┌──

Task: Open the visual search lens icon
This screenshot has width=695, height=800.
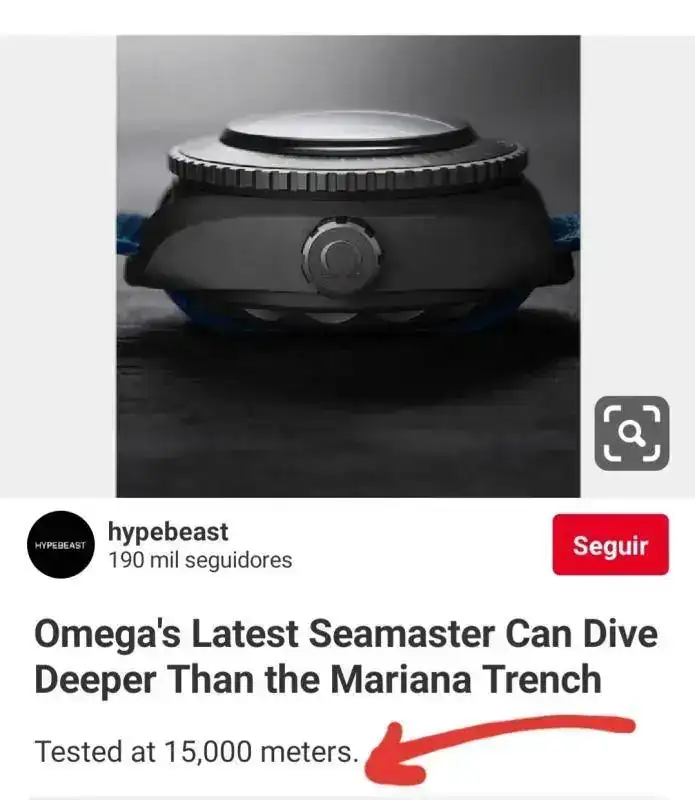Action: (x=631, y=433)
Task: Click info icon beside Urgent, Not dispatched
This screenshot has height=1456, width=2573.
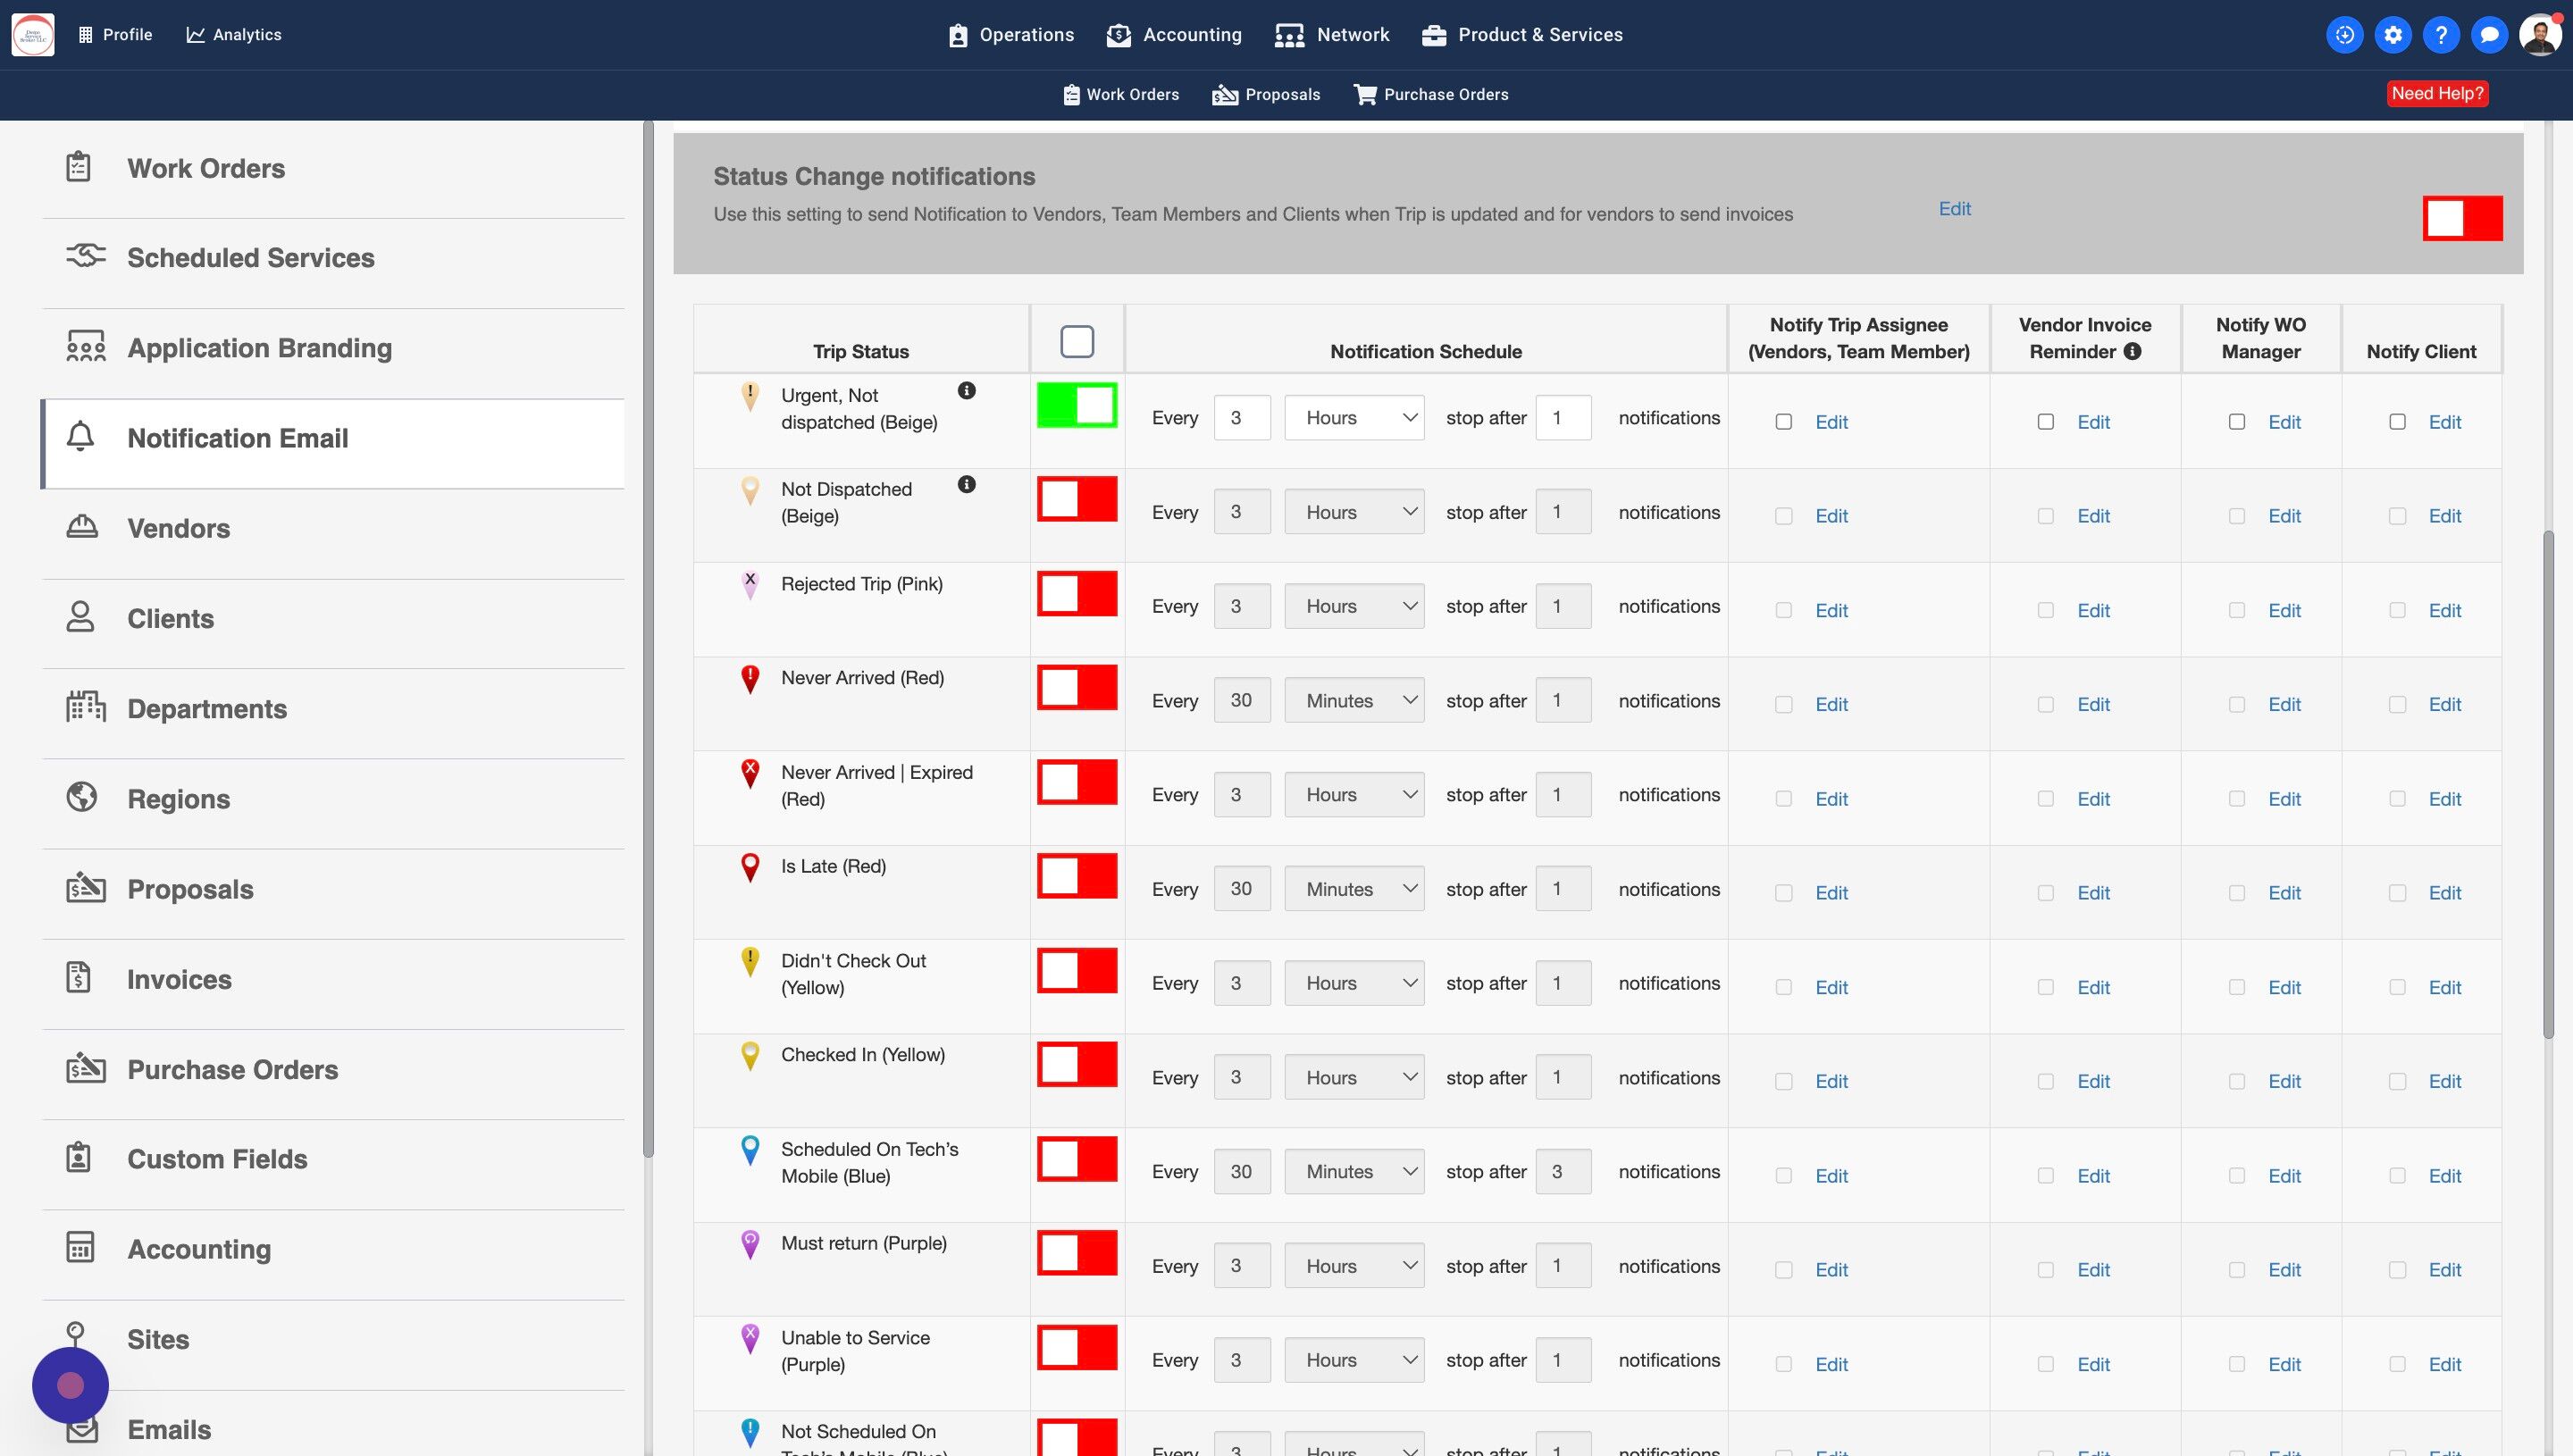Action: pyautogui.click(x=966, y=391)
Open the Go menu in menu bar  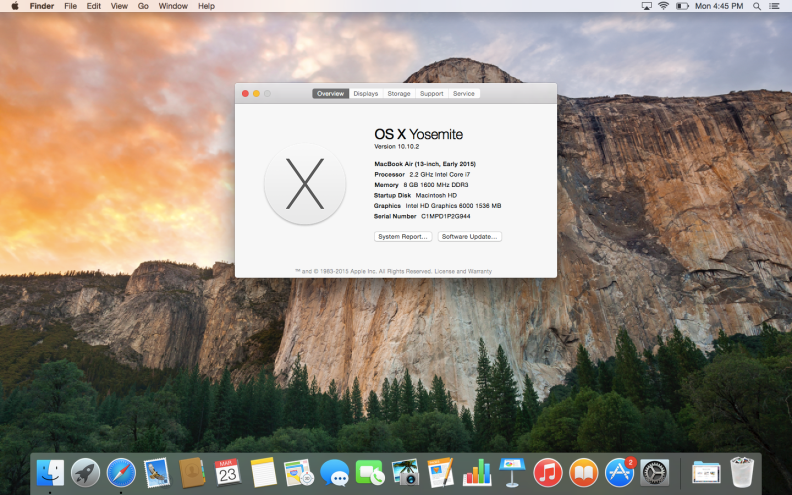coord(143,6)
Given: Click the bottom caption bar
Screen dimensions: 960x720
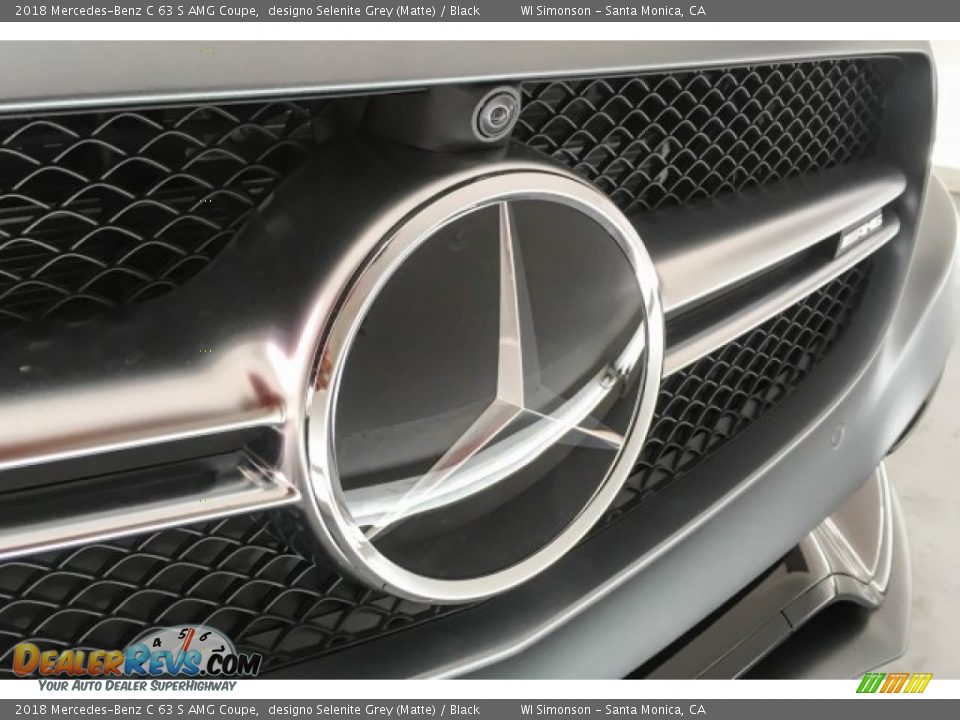Looking at the screenshot, I should 480,711.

└──

Rewrite the items from the line with "Given: Click the bottom caption bar" through the end of the items, putting "title bar" in place of "caption bar" and changing nothing else. Leave out the pictures.

Given: Click the bottom title bar
Screen dimensions: 960x720
Looking at the screenshot, I should 480,711.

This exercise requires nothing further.